→ What you need to do
Give back each line of the material that contains the word "Identify".

→ Information supplied
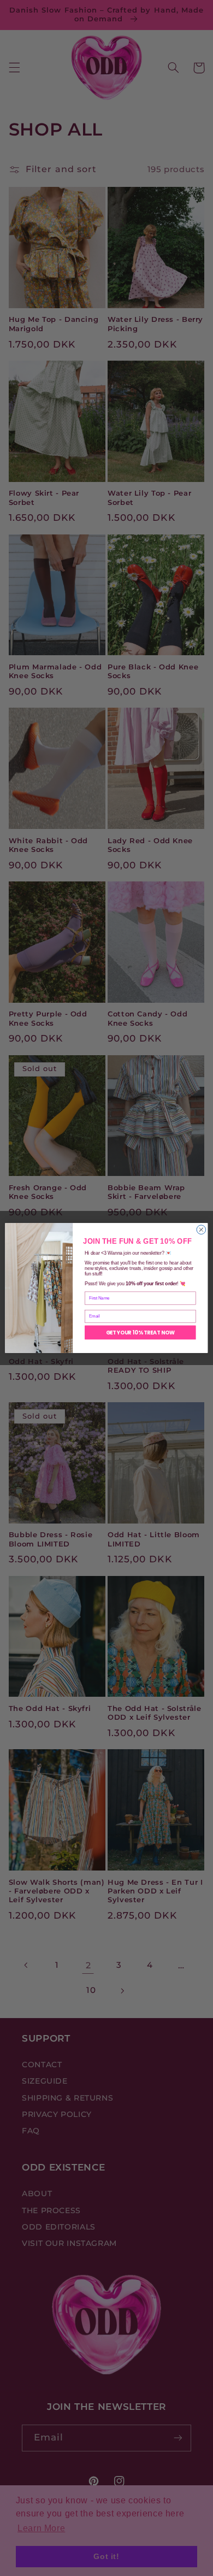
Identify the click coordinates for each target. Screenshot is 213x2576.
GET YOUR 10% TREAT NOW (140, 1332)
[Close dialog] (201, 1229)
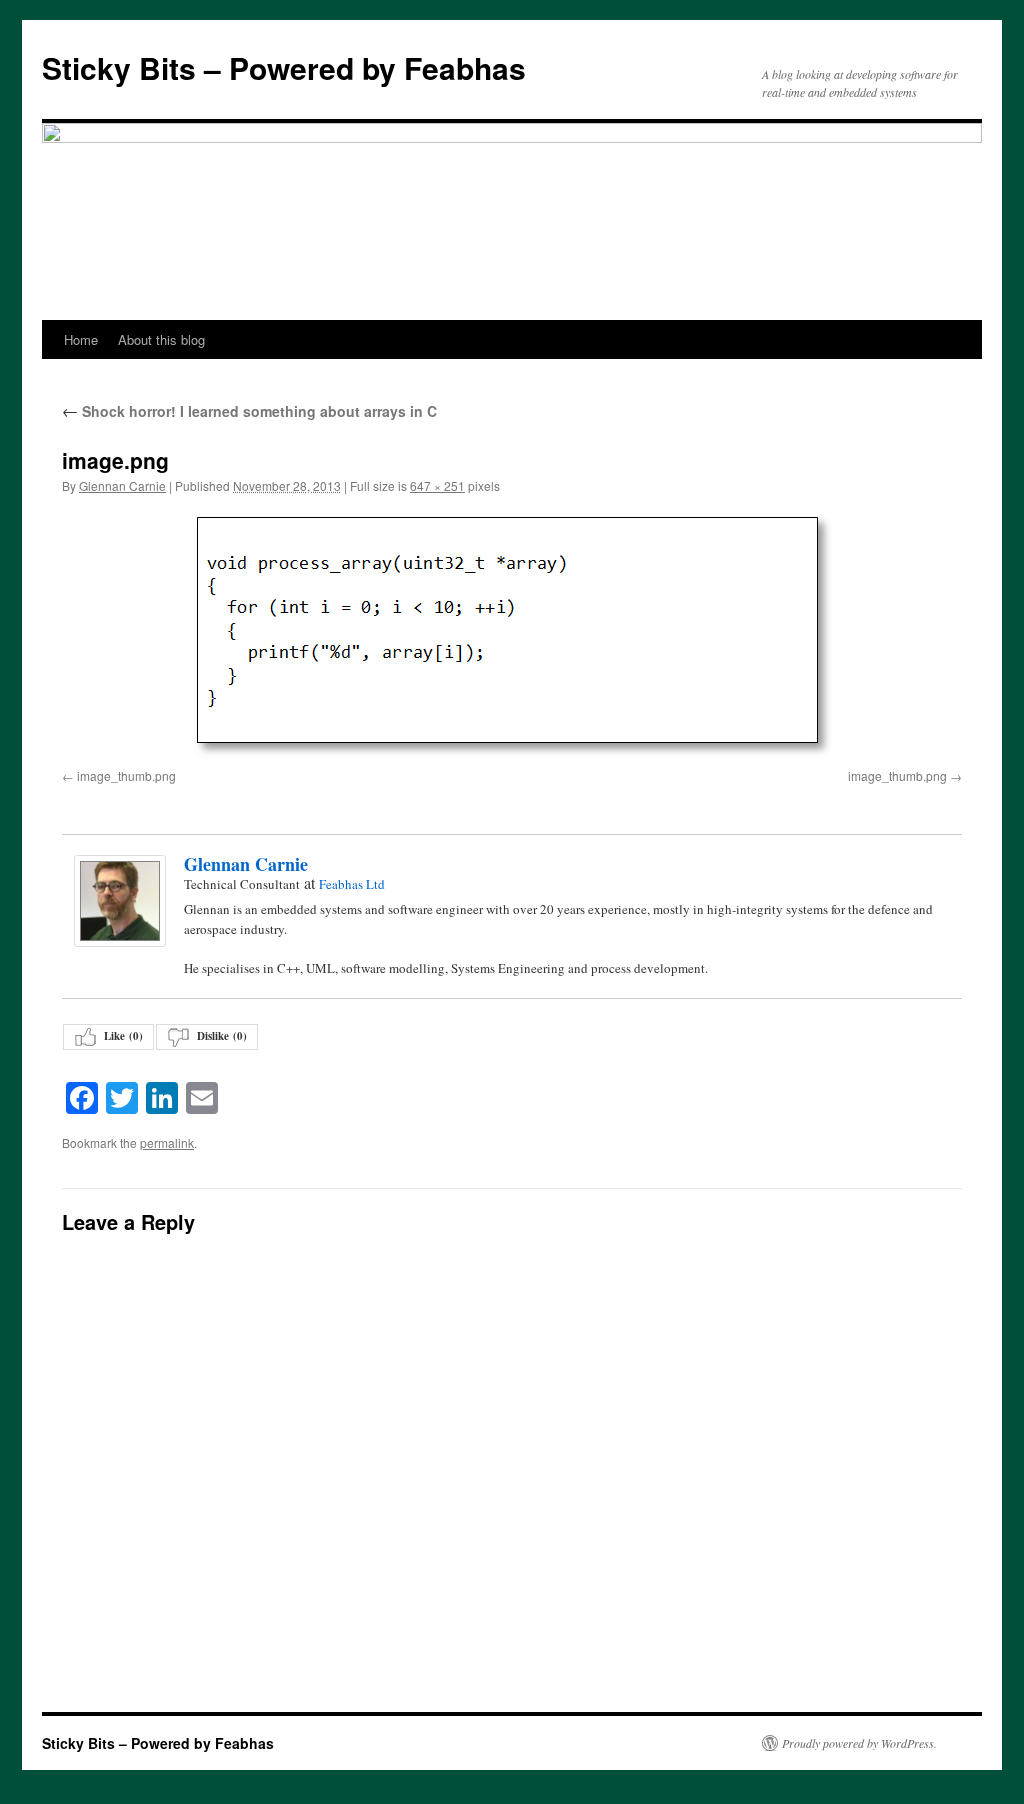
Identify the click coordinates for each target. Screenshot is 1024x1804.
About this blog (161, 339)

* * *

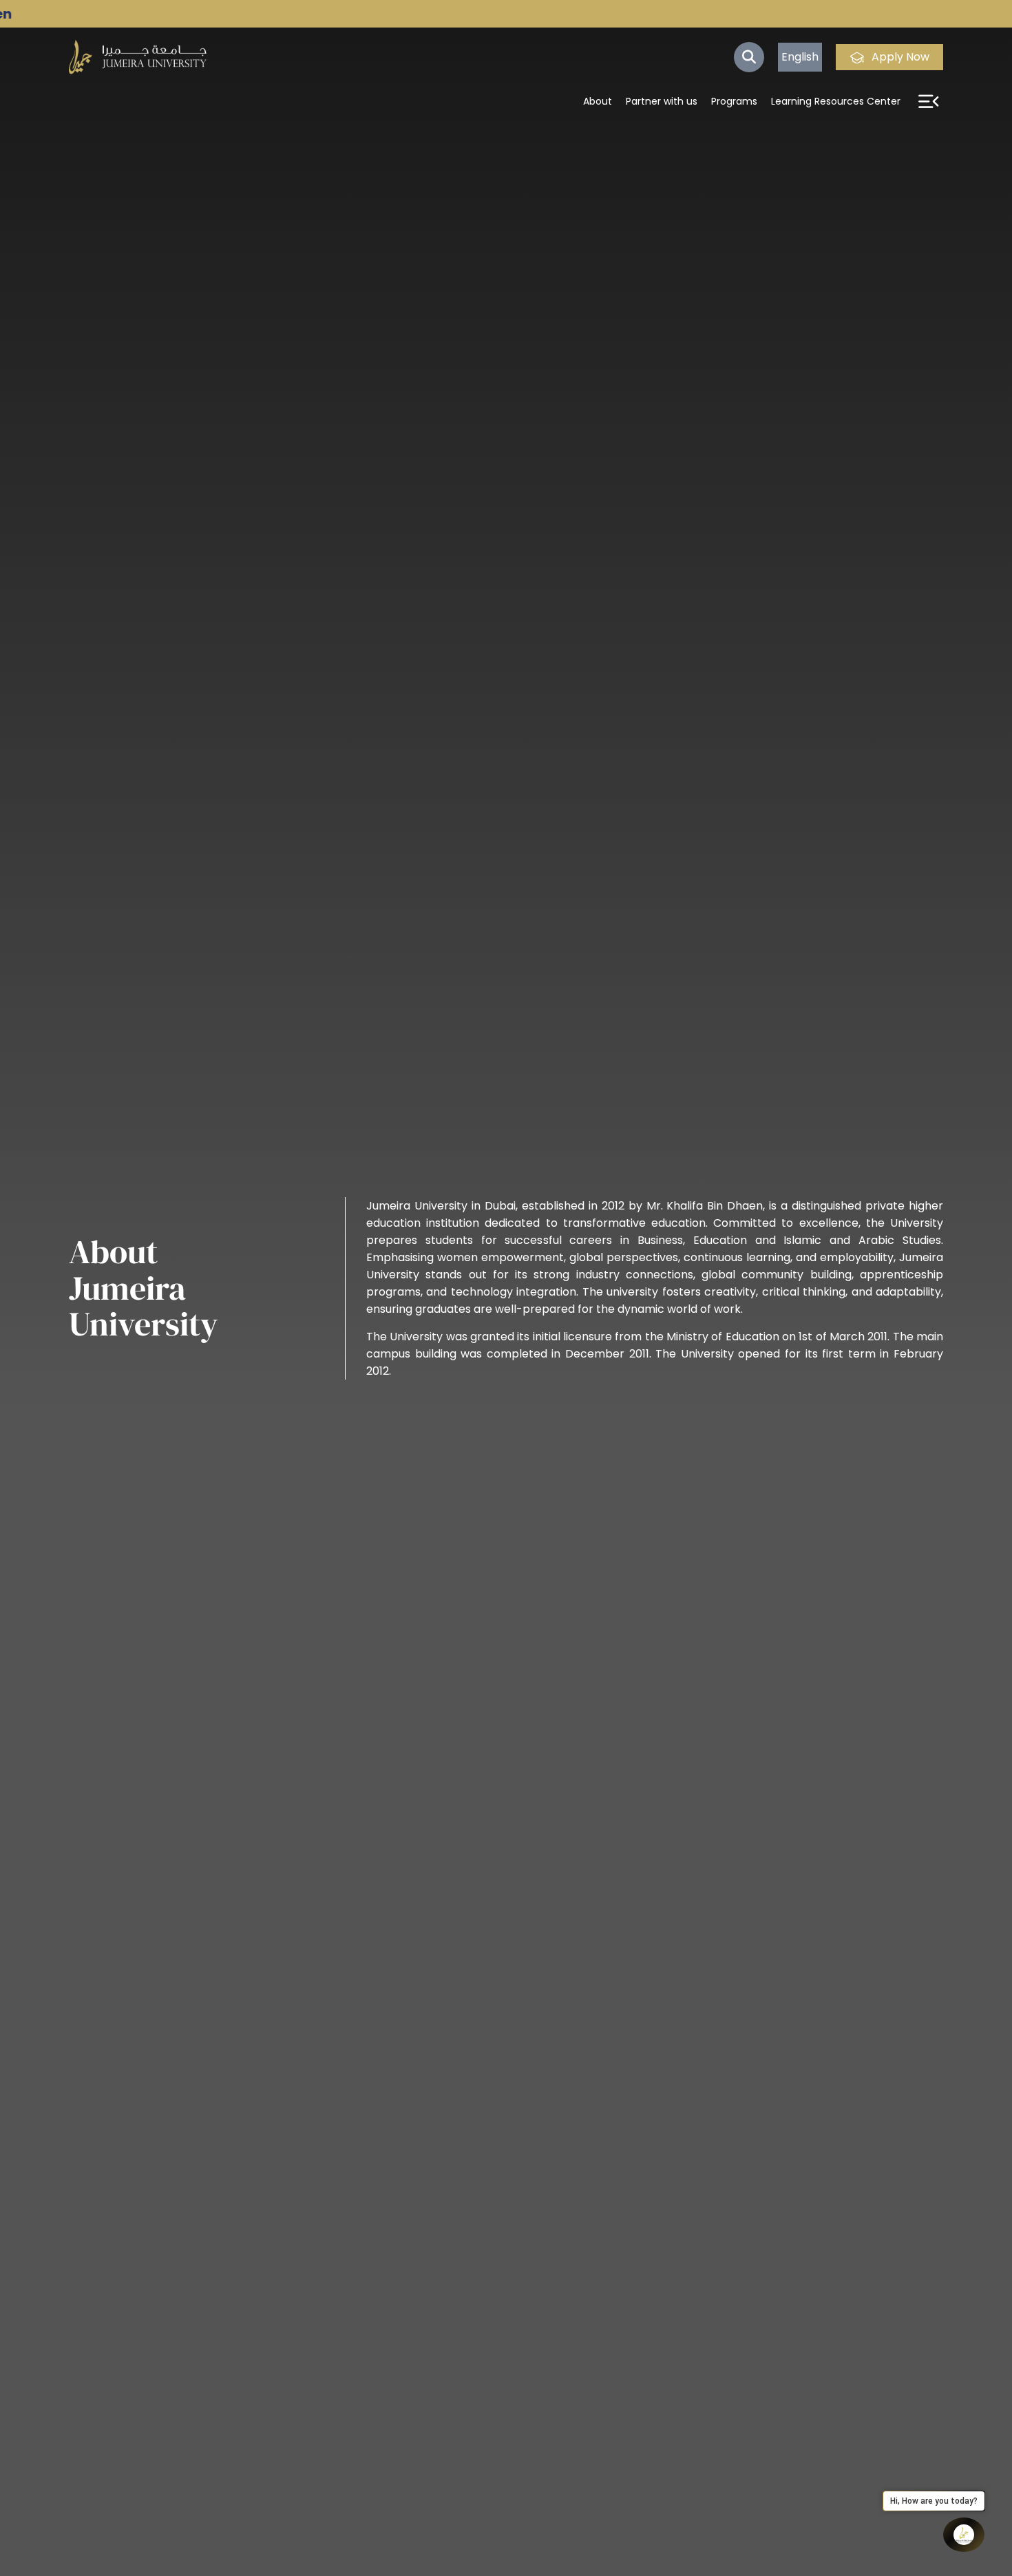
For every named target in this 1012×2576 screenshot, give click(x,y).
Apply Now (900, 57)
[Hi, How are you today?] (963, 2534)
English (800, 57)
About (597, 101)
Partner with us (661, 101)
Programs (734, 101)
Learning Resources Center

→ Task output
Identify the click coordinates for each target. Screenshot is 213x2576.
Identify the click coordinates for each target. Screenshot is 1024x1804.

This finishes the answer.